Alors qu'il était sur le point de mettre son portable dans sa poche, Gibbs entendit des mouvements provenant de l'autre pièce. Il alla voir et vit Tony bouger avec agitation dans son sommeil. Il mit son téléphone en mode « vibreur », se fit un café bien fort et s'installa devant son ordinateur. Il espérait qu'Abby ou Jenny lui avaient envoyé des résultats. Il n'était pas question de laisser DiNozzo tout seul, mais il avait trop hâte de progresser dans l'affaire. Il allait devoir travailler depuis chez lui.

Tony sentait le danger. L'air en était rempli. Cette fois il pouvait voir le visage du tueur. Il connaissait chaque partie de son visage, mais surtout ses yeux. Il voyait ces yeux tous les jours. Il voyait des bouches en train de rire, mais le rire était emporté par le vent.

Et ensuite, soudainement, il n'y avait plus de rires. Il y avait une tache. Il y avait un cercle mortel parfait. Et il y avait un doigt qui le désignait. C'était un doigt accusateur qui continuait de le désigner mais il ne pouvait détourner les yeux du cercle parfait. Il pouvait sentir le sang. Il était couvert de sang. Ensuite ses yeux descendirent du cercle jusqu'au visage du corps –

Au moment où Tony reprit brutalement conscience, il se trouvait assis, droit comme un i. Quelque chose était pressé légèrement sur ses épaules. Il y avait très peu de lumière. Une voix lui disait que ça allait et qu'il était en sécurité. Il réalisa peu à peu que le bruit rauque qu'il entendait était sa propre respiration affolée. Avec un effort considérable, Tony se força à se calmer. Juste des souvenirs qui me reviennent, se dit-il.

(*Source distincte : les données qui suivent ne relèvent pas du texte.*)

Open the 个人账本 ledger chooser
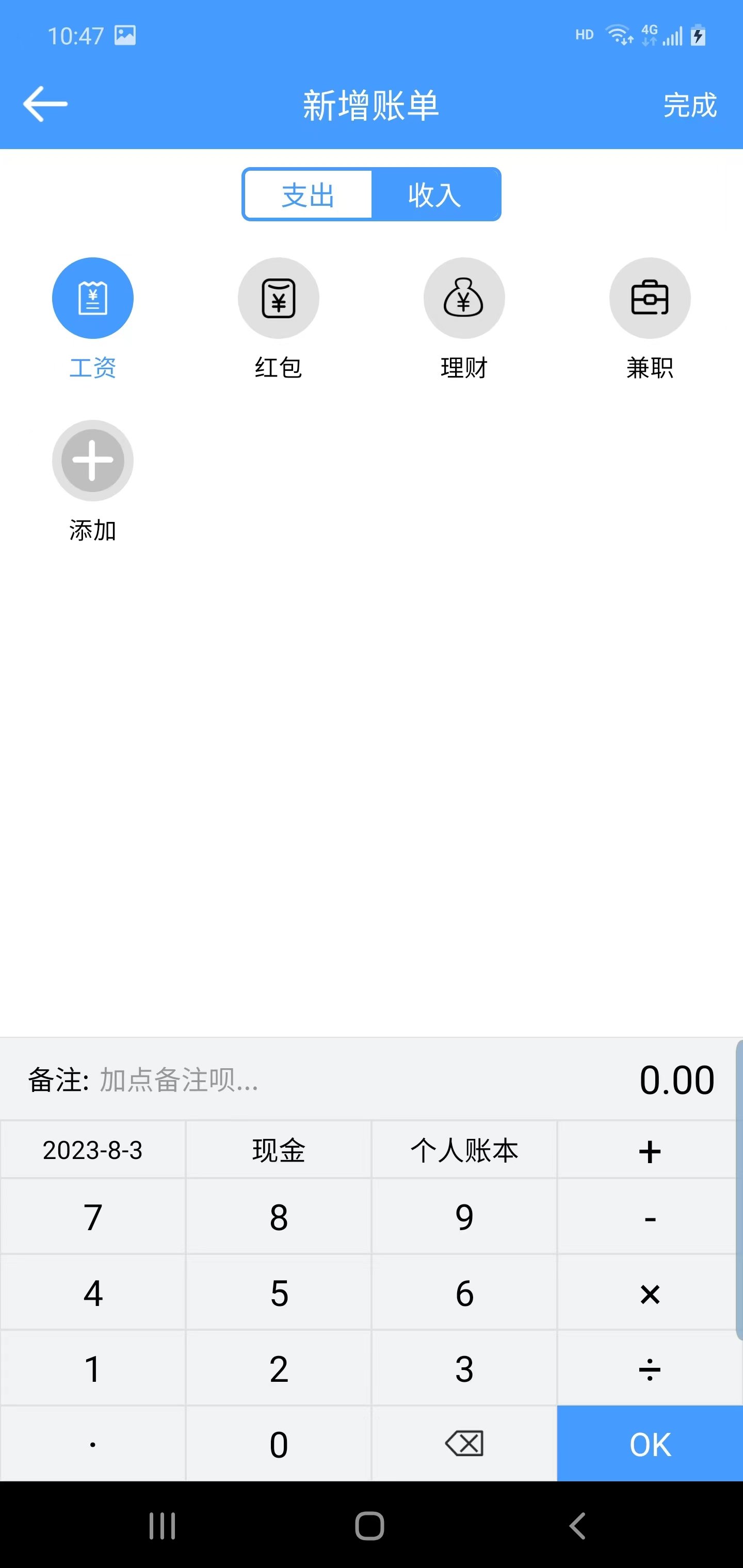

« Tony, tu es avec moi ? » lui demandait Gibbs, sa voix semblant légèrement inquiète. Peut-être qu'il lui avait posé cette question plusieurs fois, pensa Tony. Il acquiesça, puis il sentit Gibbs le repousser doucement contre les oreillers. C'est à ce moment-là que Tony put voir le visage de son patron dans l'obscurité. Il semblait inquiet.

« Tu te souviens ? » demanda Gibbs doucement, ne voulant pas réenclencher la panique à laquelle il venait d'assister.

« Comme si c'était hier » chuchota Tony, la bouche sèche.

« Et ? » l'incita Gibbs lorsque le jeune homme ne continua pas. Il voulait tellement pouvoir entrer dans le bureau de Fornell et lui dire où il pouvait mettre ses accusations.

« Je… Son sang sur mon visage… » réussit-il à articuler.

Lorsque Gibbs se rendit compte que le cauchemar de Tony portait sur leur amie tombée et non sur Quantico, il cacha soigneusement sa déception et posa sa main sur l'épaule de Tony, la serrant légèrement.

« Ouais, ça m'arrive toujours à moi aussi, DiNozzo » admit-il doucement. Et si les cauchemars de Tony ressemblaient un tant soit peu à ceux de Gibbs, il n'allait pas vouloir dormir avant un moment.

« Je vais faire du chocolat chaud » déclara-t-il à Tony en enlevant sa main de son épaule et en se levant. « Mais ne le dit pas à Abby. Elle croira que je m'attendris ».

« Je suis désolé de ne pas me rappeler Quantico, patron » dit Tony tout en regardant Gibbs allumer la lampe et se diriger vers la cuisine.

« Tu parles, DiNozzo, » dit Gibbs, « lorsque l'équipe en aura fini avec tous les éléments que le Directeur a ordonné au FBI de nous transmettre, ça n'aura plus d'importance si tu ne te rappelles même plus de ton propre nom. Concentre-toi juste à aller mieux. Je ne veux pas que tu encombres mon salon pour toujours. »

Alors que Tony écoutait les sons de la bouilloire et de l'entrechoquement des mugs, il espérait que son patron avait raison.